*** Исходный текст ***

В этом мистер Бриггс глубоко заблуждался. С появлением в редакции По
ему пришлось довольствоваться более чем скромной партией второй скрипки в
весьма нестройно игравшем оркестре.
"Маленькая война с Лонгфелло", которую По с перерывами вел вот уже
несколько лет, была отныне перенесена со страниц "Ивнинг миррор" на страницы
"Бродвей джорнэл". Впервые за всю свою журналистскую карьеру По был волен
писать как ему заблагорассудится, без всякого смягчающего влияния свыше, и
обвинения в плагиате посыпались на несчастных собратьев по перу как из рога
изобилия. Однажды был мимоходом обвинен - и без всяких на то оснований -
даже Лоуэлл; учитывая его неизменную доброту к По, такое не назовешь иначе
как ударом в спину. Плагиат чудился По повсюду и превратился для него в
навязчивую идею.
Триумф "Ворона" и надежды - увы, малообоснованные - на "Бродвей
джорнэл" привели По в состояние лихорадочного волнения, которое весной 1845
года явственно ощущалось во всем, что он делал и писал. Он также стал чаще,
чем в предыдущие годы, бывать в обществе, и среди его новых знакомых было
особенно много женщин. В те несколько месяцев 1844 года, которые он прожил в
Нью-Йорке, По воздерживался от алкоголя, о чем в один голос говорят
Бреннаны, Уиллис и остальные, кто постоянно видел его в редакции "Миррор".
Однако сейчас он снова начал пить - и больше, чем когда-либо прежде.
Бриггс почти сразу стал проявлять недовольство и с этих пор не
переставал докучать Лоуэллу раздраженными, хотя и довольно слабыми жалобами.
Из-за недостатка у Бриггса капитала для того, чтобы упрочить свое положение
в журнале, и его ссоры с другим партнером, Джоном Биско, он был очень скоро
оттеснен от "кормила". Влияние По быстро усиливалось, и с того момента, как
он приступил к редакторским обязанностям, все, кто поддерживал отношения с
журналом, стали считать "хозяином" его.

***

Задания:
1. Перечислите, пожалуйста, в порядке появления всех людей, названных по имени или фамилии в отрывке о По, кроме самого По.
2. Напишите продолжение отрывка о По, начиная сразу после его последней фразы.

*** Предоставленные материалы ***

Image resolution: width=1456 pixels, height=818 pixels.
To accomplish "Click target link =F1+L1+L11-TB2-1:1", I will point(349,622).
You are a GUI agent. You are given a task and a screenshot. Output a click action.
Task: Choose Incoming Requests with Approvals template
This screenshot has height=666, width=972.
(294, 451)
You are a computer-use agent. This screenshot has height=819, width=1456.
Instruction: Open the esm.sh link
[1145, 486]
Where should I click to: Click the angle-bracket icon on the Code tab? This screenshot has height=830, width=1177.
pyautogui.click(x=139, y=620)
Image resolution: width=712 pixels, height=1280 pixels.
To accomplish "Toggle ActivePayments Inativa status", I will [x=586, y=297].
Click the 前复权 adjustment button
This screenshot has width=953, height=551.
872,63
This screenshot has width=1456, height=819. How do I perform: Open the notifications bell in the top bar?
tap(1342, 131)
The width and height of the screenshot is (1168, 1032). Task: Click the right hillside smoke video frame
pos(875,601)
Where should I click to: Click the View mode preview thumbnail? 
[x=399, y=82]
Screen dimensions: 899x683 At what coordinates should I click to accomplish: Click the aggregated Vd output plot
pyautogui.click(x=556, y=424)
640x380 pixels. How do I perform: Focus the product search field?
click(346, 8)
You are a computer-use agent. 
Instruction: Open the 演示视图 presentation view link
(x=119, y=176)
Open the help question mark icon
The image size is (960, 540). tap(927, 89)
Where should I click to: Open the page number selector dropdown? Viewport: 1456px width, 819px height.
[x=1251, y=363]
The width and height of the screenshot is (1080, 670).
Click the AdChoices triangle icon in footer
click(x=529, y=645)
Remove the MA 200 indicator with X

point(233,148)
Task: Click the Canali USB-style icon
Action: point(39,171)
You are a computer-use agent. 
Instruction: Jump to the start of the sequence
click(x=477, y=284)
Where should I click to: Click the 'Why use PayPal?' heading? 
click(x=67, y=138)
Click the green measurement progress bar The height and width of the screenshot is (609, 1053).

***

Ответы к заданиям:
1. Бриггс, Лонгфелло, Лоуэлл, Бреннаны, Уиллис, Джон Биско.

2.
Зимой 1845 года По завязал многочисленные знакомства в театральных
кругах, где стяжал значительный престиж и как рецензент "Бродвей джорнэл", и
как автор знаменитого "Ворона". Среди тех, кого он часто просил
декламировать стихотворение перед публикой, был Джеймс Мердок - актер
подлинно талантливый, обладавший к тому же голосом редкой красоты. Об одном
таком чтении вспоминает некий Александр Крейн, служивший тогда рассыльным в
редакции "Бродвей джорнэл":
"Как-то холодным зимним днем, когда все в редакции... "Джорнэла",
включая меня, были заняты работой, пришел По в сопровождении знаменитого
актера Мердока. Они остановились у стола По, который созвал к себе всех, кто
работал в журнале, в том числе и меня. Нас собралось человек десять, и среди
них я был единственным мальчишкой".
Конечно же, перед глазами По стояла другая комната, где он несколько
лет назад читал "Ворона" Грэхэму и его людям, которые нашли стихи неудачными
и из жалости к поэту пустили по кругу шляпу. Какое же упоительное торжество
испытывал он теперь, слушая, как его друг декламирует в редакции его
собственного журнала все того же "Ворона", ставшего самым известным
стихотворением в Америке. Да, то был сладостный миг! Горстка людей,
удивленных, быть может, даже встревоженных внезапной тишиной, сменившей
привычное лязганье печатных прессов, окружила стоящих у стола поэта и актера
- двух прирожденных трагиков.
"Когда все были в сборе. По вытащил из кармана рукопись "Ворона" и
протянул ее Мердоку. Он хотел, чтобы мы услышали, как великий декламатор
читает его повое стихотворение... Я был очарован этим соединением искусства
двух гениев. Бессмертные стихи, прочитанные человеком, чей голос был подобен
звону серебряных колоколов, навсегда остались самым дорогим воспоминанием
моей жизни".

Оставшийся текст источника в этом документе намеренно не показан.